Randomized Routing

This is a fascinating topic that I learnt about and gave a lecture on as a GSI for CSE 572: Randomness & Computation in Fall 2024. Most of this material is taken from Section 4.2 of Randomized Algorithms, by Rajeev Motwani and Prabhakar Raghavan. The Randomized Routing Algorithm is a great demonstration of why deterministic algorithms can sometimes suffer, and how a simple randomization of a deterministic algorithm helps.

The Routing Problem.

We tackle the problem of communication in a network of parallel processors. We model our problem via a graph \(G = (V,E)\) where vertices represent processors and edges represent communication channels. We consider the permutation routing problem where each node $v$ sends a packet \(p_v\) to a unique destination \(d(v)\) as specified by a permutation \(d \colon V \to V\). The only two constraints we have are that (i) packets must traverse only on edges, and (ii) each edge can carry only one packet at a time. A routing scheme specifies the path that each packet takes to reach its destination with an aim to minimize the overall time taken for all packets to reach their destination.

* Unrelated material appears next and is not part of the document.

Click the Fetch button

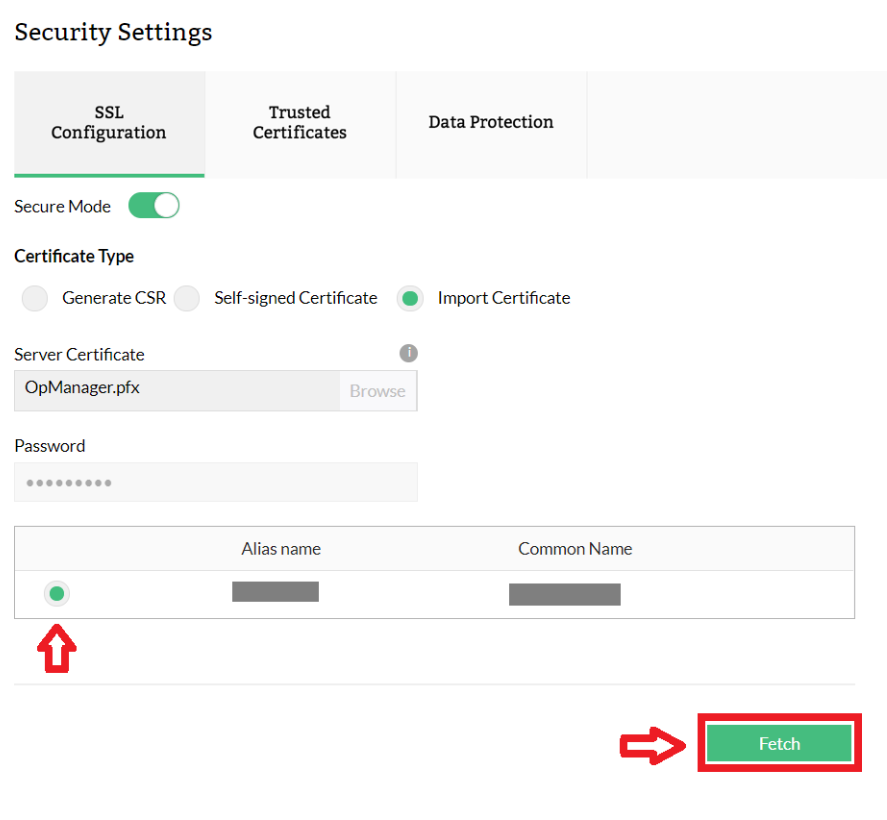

We focus on the hypercube graph \(\mathcal{H}_n\) whose vertices \(V = \{0,1\}^n\) are all possible \(n\)-bit strings and each edge allows us to flip exactly one bit. That is, \((u,v)\) is an edge iff \(u\) and \(v\) differ in exactly one bit. Equivalently, \((u,v)\) is an edge iff \(u = v \oplus e_i\) for some unit bit vector \(e_i\). We focus on a class of routing schemes known as oblivious schemes where the path for the packet \(p_v\) depends only on the endpoints \(v\) and \(d(v)\) and not on any other nodes. Such schemes are easy to implement in practice. The most natural algorithm one can think of is called the bit-fixing algorithm. To route \(v = (v_1, \ldots, v_n)\) to \(u = (u_1, \ldots, u_n)\), we scan the bits from left to right and ‘‘fix’’ the incorrect bits. For example, to route \(0011\) to \(1000\), we follow the following path \(0011 \to 1011 \to 1001 \to 1000.\)

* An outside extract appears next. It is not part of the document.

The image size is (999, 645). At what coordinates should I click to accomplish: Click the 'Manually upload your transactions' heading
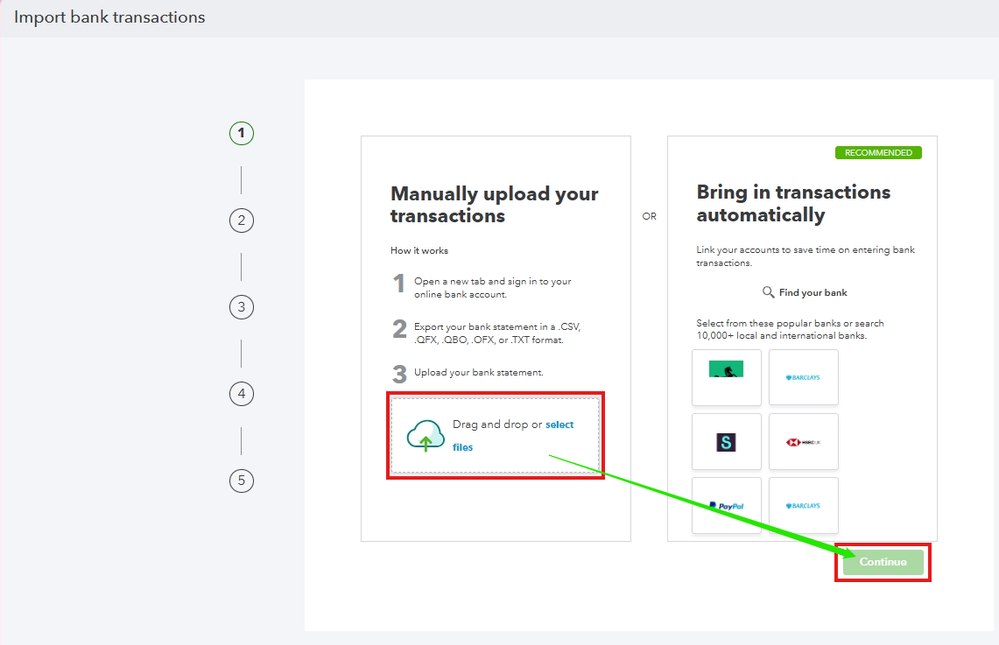pos(494,205)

Deterministic Routing is Bad.

Note that over the \(n\)-bit hypercube \(\mathcal{H}_n\), any routing path with the bit-fixing scheme has length at most \(n\). Despite this, the bit-fixing scheme can incur a large overhead, as we show below.

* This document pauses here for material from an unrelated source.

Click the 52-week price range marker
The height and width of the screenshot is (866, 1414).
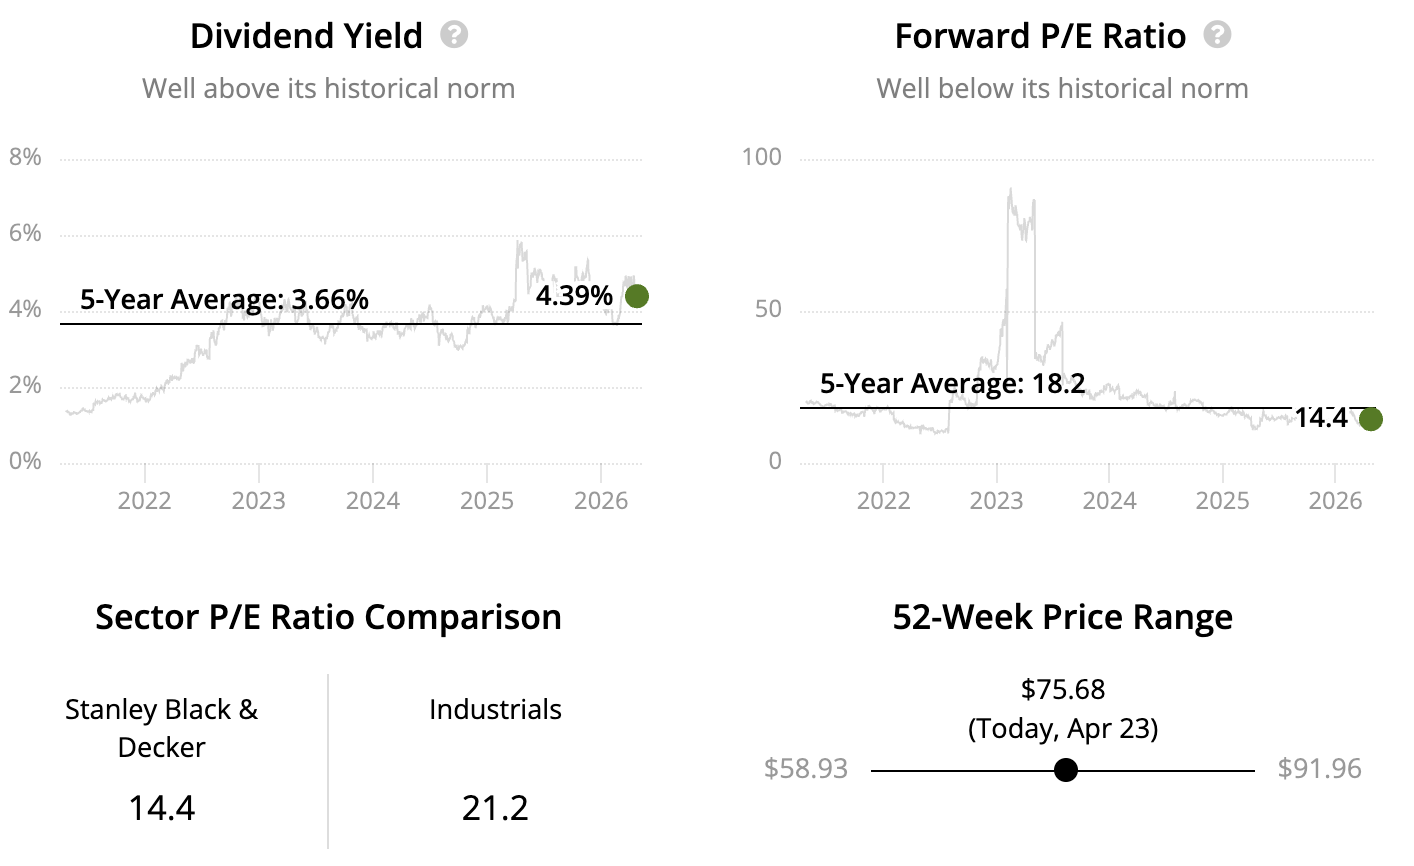1066,770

Claim. There exists a permutation \(d \colon \{0,1\}^n \to \{0,1\}^n\) such that the bit-fixing scheme requires at least \(2^{n/2}/n\) time steps to pass all packets.

Proof. W.l.o.g., we assume that \(n\) is even. For any bitstring \(x \in \{0,1\}^n\), we can rewrite \(x = (x_1, x_2)\) where \(x_1, x_2 \in \{0,1\}^{n/2}\). Now, consider any permutation \(d \colon \{0,1\}^n \to \{0,1\}^n\) that maps \((x,0)\) to \((0,x)\) for all \(x \in \{0,1\}^{n/2}\). Note that the path for each packet \(p_v\) where \(v\) is of the form \((x,0)\) must pass through the all-zeros node. Further, there are \(2^{n/2}\) such packets. Since the all-zeros node has only \(n\) outgoing edges, we need at least \(2^{n/2}/n\) time steps for all these packets to pass through this node. \(\square\)

Although we proved this claim only for the bit-fixing scheme, the result holds in full generality as follows (we of course omit the proof here).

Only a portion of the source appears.